WORK REQUEST: Up to and including the line with "局中局苍天在上全文免费阅读 (1135, 211)", copy the records below exactly from their first line.
EXERCISE MATERIAL below:
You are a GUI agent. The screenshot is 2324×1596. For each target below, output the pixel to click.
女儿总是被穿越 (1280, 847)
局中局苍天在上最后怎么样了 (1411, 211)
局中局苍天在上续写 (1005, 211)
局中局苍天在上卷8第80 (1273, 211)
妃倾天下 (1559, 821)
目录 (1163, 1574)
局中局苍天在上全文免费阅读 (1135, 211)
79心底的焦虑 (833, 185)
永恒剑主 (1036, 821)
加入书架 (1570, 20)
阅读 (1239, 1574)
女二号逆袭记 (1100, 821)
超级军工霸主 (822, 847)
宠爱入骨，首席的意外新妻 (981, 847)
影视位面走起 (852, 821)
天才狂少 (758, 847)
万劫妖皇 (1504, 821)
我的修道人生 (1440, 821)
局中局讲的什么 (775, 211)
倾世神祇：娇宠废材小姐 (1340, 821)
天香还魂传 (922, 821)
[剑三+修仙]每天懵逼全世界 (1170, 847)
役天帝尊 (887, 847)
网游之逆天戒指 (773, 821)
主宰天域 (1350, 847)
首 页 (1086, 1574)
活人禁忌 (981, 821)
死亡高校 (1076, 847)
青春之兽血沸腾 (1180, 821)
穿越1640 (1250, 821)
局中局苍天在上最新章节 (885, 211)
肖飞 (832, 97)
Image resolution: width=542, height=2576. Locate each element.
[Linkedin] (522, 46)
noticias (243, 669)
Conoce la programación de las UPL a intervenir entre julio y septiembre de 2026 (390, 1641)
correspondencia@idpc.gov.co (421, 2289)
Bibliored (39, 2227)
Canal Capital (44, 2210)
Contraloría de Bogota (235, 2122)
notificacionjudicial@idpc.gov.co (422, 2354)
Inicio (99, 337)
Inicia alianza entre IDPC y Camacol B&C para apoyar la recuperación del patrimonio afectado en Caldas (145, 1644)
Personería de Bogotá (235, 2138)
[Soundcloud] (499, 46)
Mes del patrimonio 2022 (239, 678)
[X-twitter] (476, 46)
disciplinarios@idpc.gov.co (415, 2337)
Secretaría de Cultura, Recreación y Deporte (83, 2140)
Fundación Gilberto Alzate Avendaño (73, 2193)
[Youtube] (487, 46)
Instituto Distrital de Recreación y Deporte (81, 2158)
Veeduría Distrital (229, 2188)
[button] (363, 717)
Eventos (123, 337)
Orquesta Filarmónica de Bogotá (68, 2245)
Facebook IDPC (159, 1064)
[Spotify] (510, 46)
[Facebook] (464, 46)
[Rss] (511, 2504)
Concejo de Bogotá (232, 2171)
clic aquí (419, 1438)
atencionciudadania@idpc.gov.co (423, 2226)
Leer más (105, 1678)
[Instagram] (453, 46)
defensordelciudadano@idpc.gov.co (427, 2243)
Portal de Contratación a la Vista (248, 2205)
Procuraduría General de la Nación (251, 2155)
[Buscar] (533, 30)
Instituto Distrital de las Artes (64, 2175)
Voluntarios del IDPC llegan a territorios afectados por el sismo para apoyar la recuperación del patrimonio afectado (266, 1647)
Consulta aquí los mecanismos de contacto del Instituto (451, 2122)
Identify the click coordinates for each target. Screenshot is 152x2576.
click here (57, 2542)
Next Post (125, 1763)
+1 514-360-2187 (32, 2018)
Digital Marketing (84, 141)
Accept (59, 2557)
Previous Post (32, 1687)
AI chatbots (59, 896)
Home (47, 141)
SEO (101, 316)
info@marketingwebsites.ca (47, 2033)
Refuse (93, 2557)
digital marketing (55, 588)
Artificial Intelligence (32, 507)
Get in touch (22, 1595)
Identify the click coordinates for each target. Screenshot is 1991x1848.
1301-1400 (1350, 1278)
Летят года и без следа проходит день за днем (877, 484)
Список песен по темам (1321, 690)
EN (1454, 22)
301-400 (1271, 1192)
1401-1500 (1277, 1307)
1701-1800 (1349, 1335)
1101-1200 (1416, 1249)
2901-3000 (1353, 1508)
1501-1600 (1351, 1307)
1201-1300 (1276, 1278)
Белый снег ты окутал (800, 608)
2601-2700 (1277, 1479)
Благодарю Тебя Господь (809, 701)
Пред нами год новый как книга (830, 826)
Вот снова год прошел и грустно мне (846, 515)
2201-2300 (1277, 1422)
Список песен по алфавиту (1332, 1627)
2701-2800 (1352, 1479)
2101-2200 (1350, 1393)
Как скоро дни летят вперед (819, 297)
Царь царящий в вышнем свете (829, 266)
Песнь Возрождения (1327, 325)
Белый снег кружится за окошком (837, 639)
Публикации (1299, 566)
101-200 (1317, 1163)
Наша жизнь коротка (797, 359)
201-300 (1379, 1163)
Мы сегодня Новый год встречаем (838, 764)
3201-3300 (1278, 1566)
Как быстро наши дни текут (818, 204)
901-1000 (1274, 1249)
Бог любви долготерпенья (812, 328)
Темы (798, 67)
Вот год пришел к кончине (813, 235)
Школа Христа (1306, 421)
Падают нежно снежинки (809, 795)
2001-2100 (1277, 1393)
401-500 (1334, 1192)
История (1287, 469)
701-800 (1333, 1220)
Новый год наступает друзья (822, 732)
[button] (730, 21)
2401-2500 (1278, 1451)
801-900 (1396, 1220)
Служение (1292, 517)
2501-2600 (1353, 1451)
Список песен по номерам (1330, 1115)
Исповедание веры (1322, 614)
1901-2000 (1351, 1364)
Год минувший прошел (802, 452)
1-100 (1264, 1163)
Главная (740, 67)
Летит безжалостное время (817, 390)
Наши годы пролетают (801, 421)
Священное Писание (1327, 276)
End of EXERCISE MATERIAL.
TASK SOLUTION:
You are a GUI agent. The screenshot is 2324×1596. For each target below, output the pixel to click.
女儿总是被穿越 (1280, 847)
局中局苍天在上最后怎么样了 (1411, 211)
局中局苍天在上续写 (1005, 211)
局中局苍天在上卷8第80 (1273, 211)
妃倾天下 (1559, 821)
目录 (1163, 1574)
局中局苍天在上全文免费阅读 (1135, 211)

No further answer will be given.